__ASSIGNMENT__:
Your job is to restate each entry word for word.

= = = = = = =

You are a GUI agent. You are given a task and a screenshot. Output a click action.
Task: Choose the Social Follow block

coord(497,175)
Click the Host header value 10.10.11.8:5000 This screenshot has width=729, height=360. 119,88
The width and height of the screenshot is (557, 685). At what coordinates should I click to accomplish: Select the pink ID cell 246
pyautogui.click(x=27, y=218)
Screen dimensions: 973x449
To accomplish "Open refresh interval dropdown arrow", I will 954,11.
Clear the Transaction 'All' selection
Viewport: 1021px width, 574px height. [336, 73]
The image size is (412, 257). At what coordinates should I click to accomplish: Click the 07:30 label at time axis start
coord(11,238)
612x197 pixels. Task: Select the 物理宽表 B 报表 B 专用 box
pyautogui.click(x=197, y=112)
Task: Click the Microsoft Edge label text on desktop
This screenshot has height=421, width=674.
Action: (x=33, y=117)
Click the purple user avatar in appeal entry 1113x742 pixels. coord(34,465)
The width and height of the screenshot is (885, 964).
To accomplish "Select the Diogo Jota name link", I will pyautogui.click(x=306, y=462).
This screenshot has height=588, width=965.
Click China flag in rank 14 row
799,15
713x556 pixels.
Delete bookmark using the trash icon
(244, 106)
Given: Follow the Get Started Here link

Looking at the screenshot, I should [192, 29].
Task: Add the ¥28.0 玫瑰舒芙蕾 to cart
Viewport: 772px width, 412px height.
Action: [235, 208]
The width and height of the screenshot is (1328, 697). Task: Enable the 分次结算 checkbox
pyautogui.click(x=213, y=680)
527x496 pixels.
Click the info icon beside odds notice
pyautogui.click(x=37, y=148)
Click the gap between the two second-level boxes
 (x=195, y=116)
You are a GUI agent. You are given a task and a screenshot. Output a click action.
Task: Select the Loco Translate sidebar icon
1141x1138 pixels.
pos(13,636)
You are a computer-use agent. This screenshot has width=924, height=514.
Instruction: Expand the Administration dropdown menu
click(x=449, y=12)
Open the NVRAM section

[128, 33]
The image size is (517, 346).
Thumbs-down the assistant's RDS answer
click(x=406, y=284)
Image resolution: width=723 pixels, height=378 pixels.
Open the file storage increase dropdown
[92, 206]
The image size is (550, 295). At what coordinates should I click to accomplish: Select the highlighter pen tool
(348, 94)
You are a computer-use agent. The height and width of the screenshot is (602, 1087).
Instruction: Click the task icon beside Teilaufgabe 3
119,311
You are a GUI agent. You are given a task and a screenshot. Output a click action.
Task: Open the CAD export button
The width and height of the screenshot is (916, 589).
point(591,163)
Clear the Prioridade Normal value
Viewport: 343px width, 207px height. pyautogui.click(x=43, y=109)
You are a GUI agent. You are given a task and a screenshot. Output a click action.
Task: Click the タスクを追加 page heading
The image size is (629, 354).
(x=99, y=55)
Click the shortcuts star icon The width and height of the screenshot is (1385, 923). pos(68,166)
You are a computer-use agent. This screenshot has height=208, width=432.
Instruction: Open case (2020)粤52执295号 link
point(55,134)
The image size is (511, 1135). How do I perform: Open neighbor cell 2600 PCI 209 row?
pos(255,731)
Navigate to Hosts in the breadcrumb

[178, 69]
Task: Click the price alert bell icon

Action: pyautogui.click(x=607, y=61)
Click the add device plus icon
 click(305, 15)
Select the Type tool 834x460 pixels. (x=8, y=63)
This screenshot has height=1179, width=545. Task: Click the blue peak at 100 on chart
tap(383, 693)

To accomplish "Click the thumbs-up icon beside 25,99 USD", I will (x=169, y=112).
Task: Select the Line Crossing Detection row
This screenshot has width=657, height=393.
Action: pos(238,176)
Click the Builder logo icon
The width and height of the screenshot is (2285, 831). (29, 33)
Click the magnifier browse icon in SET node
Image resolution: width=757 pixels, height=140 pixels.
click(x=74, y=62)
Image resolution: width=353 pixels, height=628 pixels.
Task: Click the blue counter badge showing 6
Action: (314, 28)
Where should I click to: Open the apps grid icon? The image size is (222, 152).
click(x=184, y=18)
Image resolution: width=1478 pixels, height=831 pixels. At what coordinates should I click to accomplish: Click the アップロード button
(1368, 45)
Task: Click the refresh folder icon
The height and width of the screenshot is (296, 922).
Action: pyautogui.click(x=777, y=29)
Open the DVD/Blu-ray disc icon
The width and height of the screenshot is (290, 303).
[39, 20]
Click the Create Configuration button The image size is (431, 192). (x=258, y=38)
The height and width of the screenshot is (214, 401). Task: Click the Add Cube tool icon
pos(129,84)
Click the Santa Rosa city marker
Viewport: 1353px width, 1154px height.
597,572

= = = = = = =

__WRITTEN REPLY__:
You are a GUI agent. You are given a task and a screenshot. Output a click action.
Task: Choose the Social Follow block

coord(497,175)
Click the Host header value 10.10.11.8:5000 This screenshot has width=729, height=360. 119,88
The width and height of the screenshot is (557, 685). At what coordinates should I click to accomplish: Select the pink ID cell 246
pyautogui.click(x=27, y=218)
Screen dimensions: 973x449
To accomplish "Open refresh interval dropdown arrow", I will 954,11.
Clear the Transaction 'All' selection
Viewport: 1021px width, 574px height. [336, 73]
The image size is (412, 257). At what coordinates should I click to accomplish: Click the 07:30 label at time axis start
coord(11,238)
612x197 pixels. Task: Select the 物理宽表 B 报表 B 专用 box
pyautogui.click(x=197, y=112)
Task: Click the Microsoft Edge label text on desktop
This screenshot has height=421, width=674.
Action: (x=33, y=117)
Click the purple user avatar in appeal entry 1113x742 pixels. coord(34,465)
The width and height of the screenshot is (885, 964).
To accomplish "Select the Diogo Jota name link", I will pyautogui.click(x=306, y=462).
This screenshot has height=588, width=965.
Click China flag in rank 14 row
799,15
713x556 pixels.
Delete bookmark using the trash icon
(244, 106)
Given: Follow the Get Started Here link

Looking at the screenshot, I should [192, 29].
Task: Add the ¥28.0 玫瑰舒芙蕾 to cart
Viewport: 772px width, 412px height.
Action: [235, 208]
The width and height of the screenshot is (1328, 697). Task: Enable the 分次结算 checkbox
pyautogui.click(x=213, y=680)
527x496 pixels.
Click the info icon beside odds notice
pyautogui.click(x=37, y=148)
Click the gap between the two second-level boxes
 (x=195, y=116)
You are a GUI agent. You are given a task and a screenshot. Output a click action.
Task: Select the Loco Translate sidebar icon
1141x1138 pixels.
pos(13,636)
You are a computer-use agent. This screenshot has width=924, height=514.
Instruction: Expand the Administration dropdown menu
click(x=449, y=12)
Open the NVRAM section

[128, 33]
The image size is (517, 346).
Thumbs-down the assistant's RDS answer
click(x=406, y=284)
Image resolution: width=723 pixels, height=378 pixels.
Open the file storage increase dropdown
[92, 206]
The image size is (550, 295). At what coordinates should I click to accomplish: Select the highlighter pen tool
(348, 94)
You are a computer-use agent. The height and width of the screenshot is (602, 1087).
Instruction: Click the task icon beside Teilaufgabe 3
119,311
You are a GUI agent. You are given a task and a screenshot. Output a click action.
Task: Open the CAD export button
The width and height of the screenshot is (916, 589).
point(591,163)
Clear the Prioridade Normal value
Viewport: 343px width, 207px height. pyautogui.click(x=43, y=109)
You are a GUI agent. You are given a task and a screenshot. Output a click action.
Task: Click the タスクを追加 page heading
The image size is (629, 354).
(x=99, y=55)
Click the shortcuts star icon The width and height of the screenshot is (1385, 923). pos(68,166)
You are a computer-use agent. This screenshot has height=208, width=432.
Instruction: Open case (2020)粤52执295号 link
point(55,134)
The image size is (511, 1135). How do I perform: Open neighbor cell 2600 PCI 209 row?
pos(255,731)
Navigate to Hosts in the breadcrumb

[178, 69]
Task: Click the price alert bell icon

Action: pyautogui.click(x=607, y=61)
Click the add device plus icon
 click(305, 15)
Select the Type tool 834x460 pixels. (x=8, y=63)
This screenshot has height=1179, width=545. Task: Click the blue peak at 100 on chart
tap(383, 693)

To accomplish "Click the thumbs-up icon beside 25,99 USD", I will (x=169, y=112).
Task: Select the Line Crossing Detection row
This screenshot has width=657, height=393.
Action: pos(238,176)
Click the Builder logo icon
The width and height of the screenshot is (2285, 831). (29, 33)
Click the magnifier browse icon in SET node
Image resolution: width=757 pixels, height=140 pixels.
click(x=74, y=62)
Image resolution: width=353 pixels, height=628 pixels.
Task: Click the blue counter badge showing 6
Action: (314, 28)
Where should I click to: Open the apps grid icon? The image size is (222, 152).
click(x=184, y=18)
Image resolution: width=1478 pixels, height=831 pixels. At what coordinates should I click to accomplish: Click the アップロード button
(1368, 45)
Task: Click the refresh folder icon
The height and width of the screenshot is (296, 922).
Action: pyautogui.click(x=777, y=29)
Open the DVD/Blu-ray disc icon
The width and height of the screenshot is (290, 303).
[39, 20]
Click the Create Configuration button The image size is (431, 192). (x=258, y=38)
The height and width of the screenshot is (214, 401). Task: Click the Add Cube tool icon
pos(129,84)
Click the Santa Rosa city marker
Viewport: 1353px width, 1154px height.
597,572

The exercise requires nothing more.